Tiring of the solitude, I stated pointedly to Bruna, "I had not realized that you and the Old Knight were so inclined towards one another."
A ghost of a smile danced across her face, but the woman remained silent.
The walking continued and her silence needled me somehow. She was smug and satisfied and I was irked by it, so I spat, "It seems folly to have maintained a strong independence for this long in your life and then allow yourself to fall into such an infatuation. What is he to you? It is just another rope to tie you up and hold you back."
"Once I might have been tempted to agree with you," she offered quietly, "I am now bound to him. However I have recently discovered that at times having a rope is one of the few comforts afforded to those who find themselves dangling over a precipice. He is only ONE of my ropes and, in a sense, he is what is enabling me to hold on. What do you have?"
I scoffed, "I need no rope!"
She looked at me then with a weary look that bored into me, "And yet you are grasping for something to cling to! You claim to need nothing, but a chasm is yawning beneath you and your fingers are slowly losing their grip. You are seeking something to sustain you, to hold you up. Child, you desire a way to protect yourself and yet you despise your own need for a rope."

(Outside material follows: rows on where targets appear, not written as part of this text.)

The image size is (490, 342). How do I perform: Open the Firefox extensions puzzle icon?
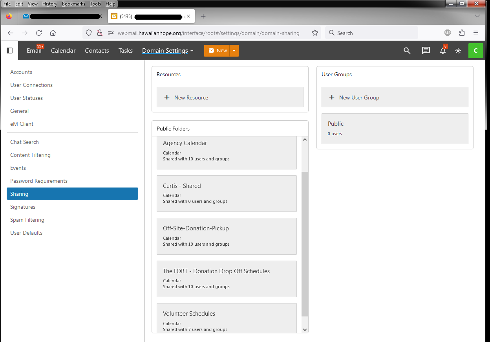pyautogui.click(x=462, y=33)
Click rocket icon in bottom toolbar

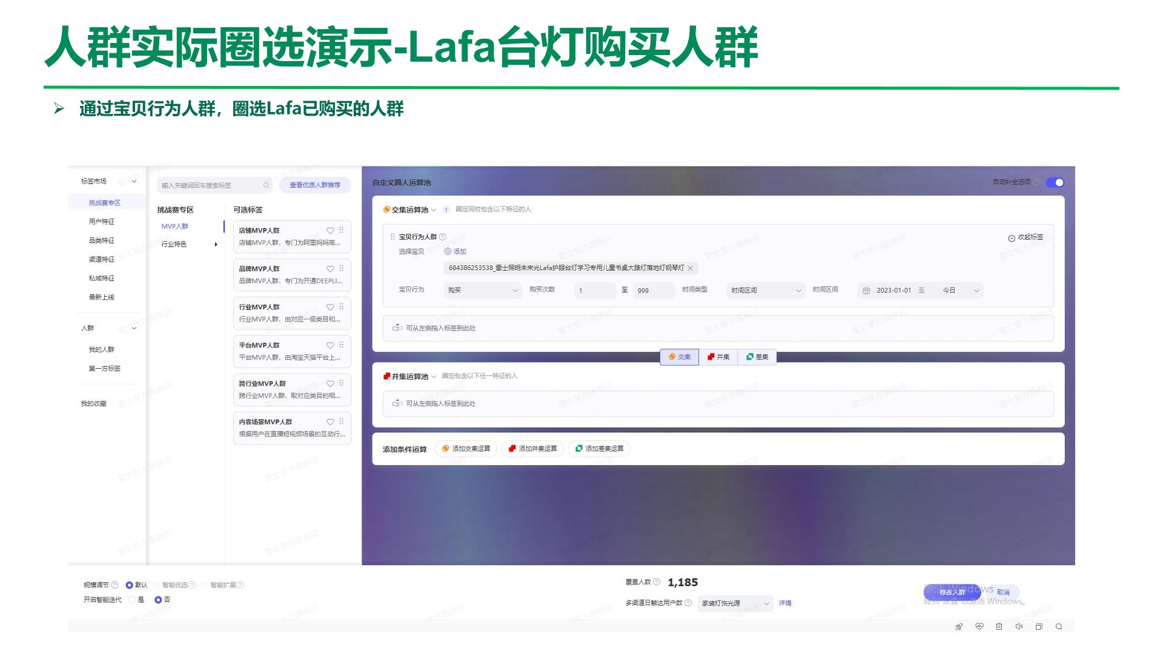click(x=959, y=627)
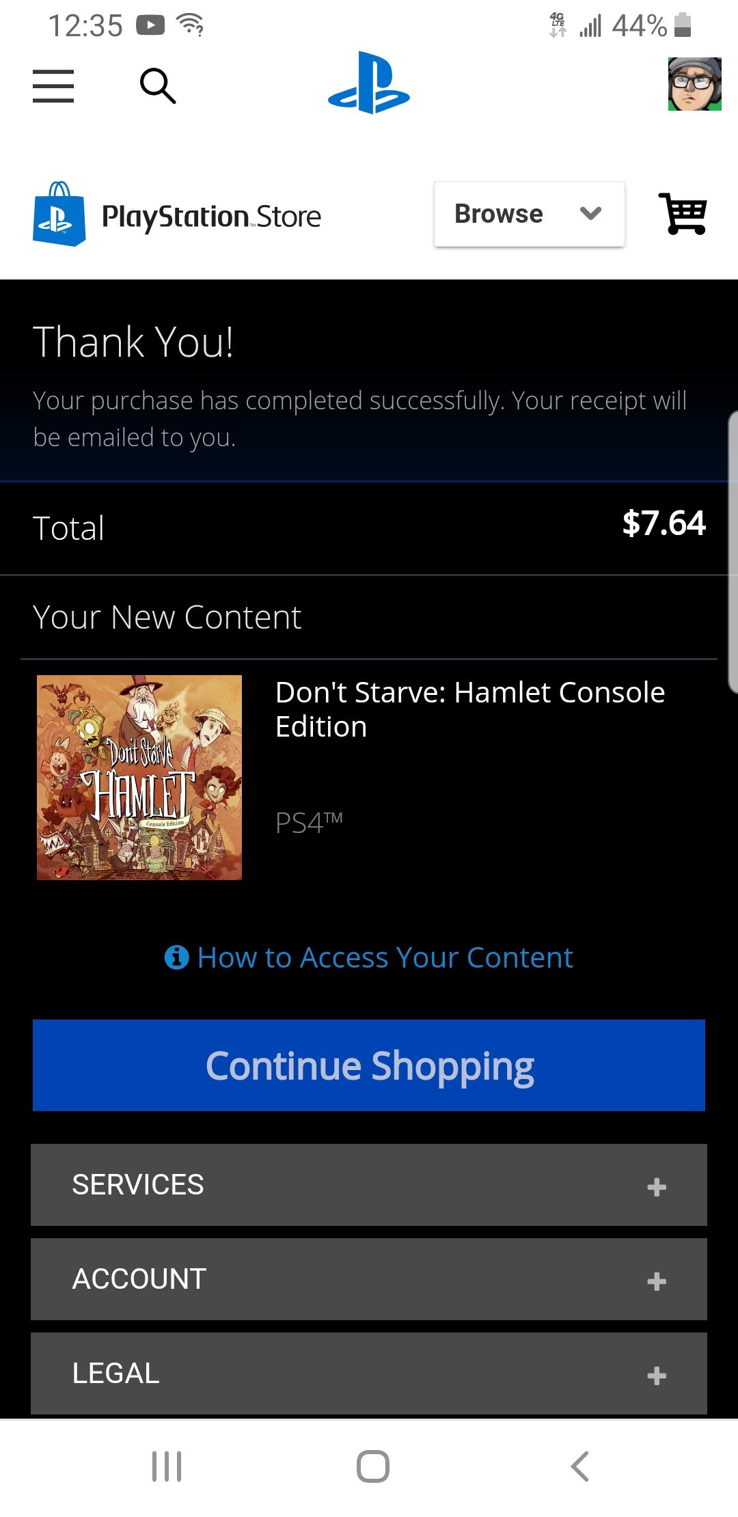View the shopping cart

click(x=683, y=214)
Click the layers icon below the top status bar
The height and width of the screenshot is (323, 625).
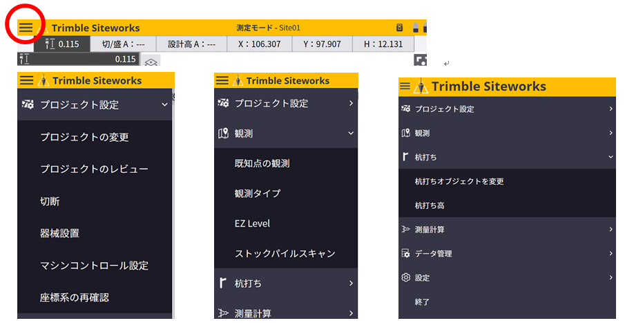coord(151,62)

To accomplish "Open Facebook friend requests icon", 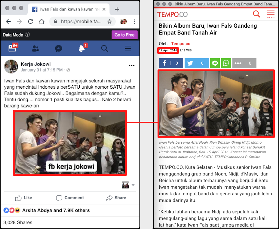I will 35,49.
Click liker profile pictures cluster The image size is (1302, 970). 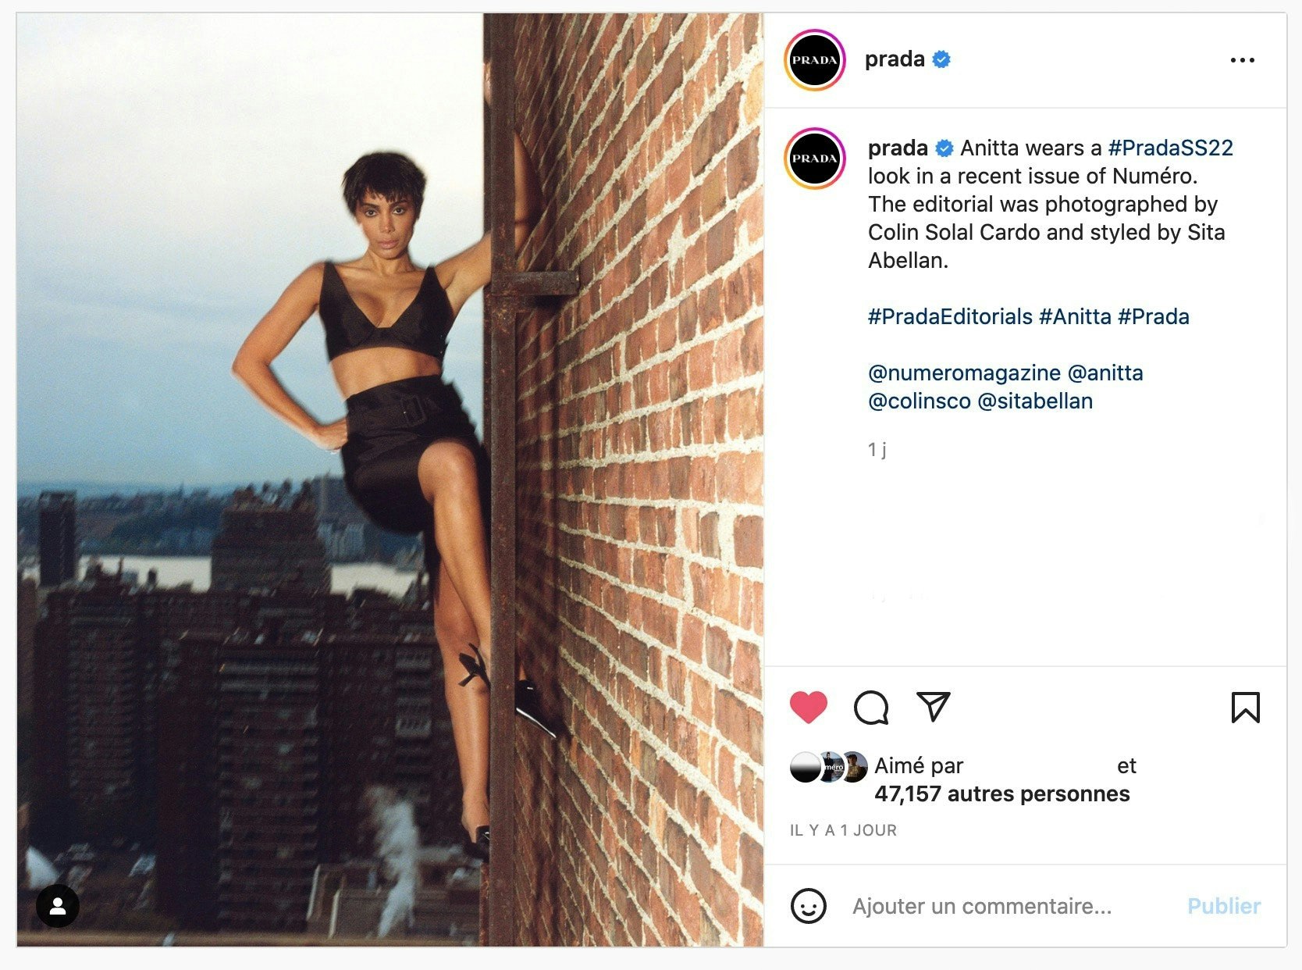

My mouth went dry, but I huffed to myself and strode ahead in feigned indignation. It would be unseemly to acknowledge the truth to either her or to myself.
She was right! I resented the fact that she felt secure, though she was embroiled in an impossible situation. Her peace was unflappable and it rippled out, carrying on the Knight with her. He, in turn, drew strength from her, even more so than the needling that I had performed. I offered insight, but she sharpened his teeth.
I had to find the Lady's Tear in the bowels beneath the Cauldron Mountains. It might be the one thing that could protect me from Flemeth's wrath. It was getting harder to cling to the edge of the cliff…
…but what was truly hindering my survival was that I was running out of reasons to continue to hold on when all I wanted to do was to let go.
The plotting was all for the sake of a legendary tear that had mythologically fallen from a goddess in sorrow.
I had a goal, but no purpose. I had a life, but no soul.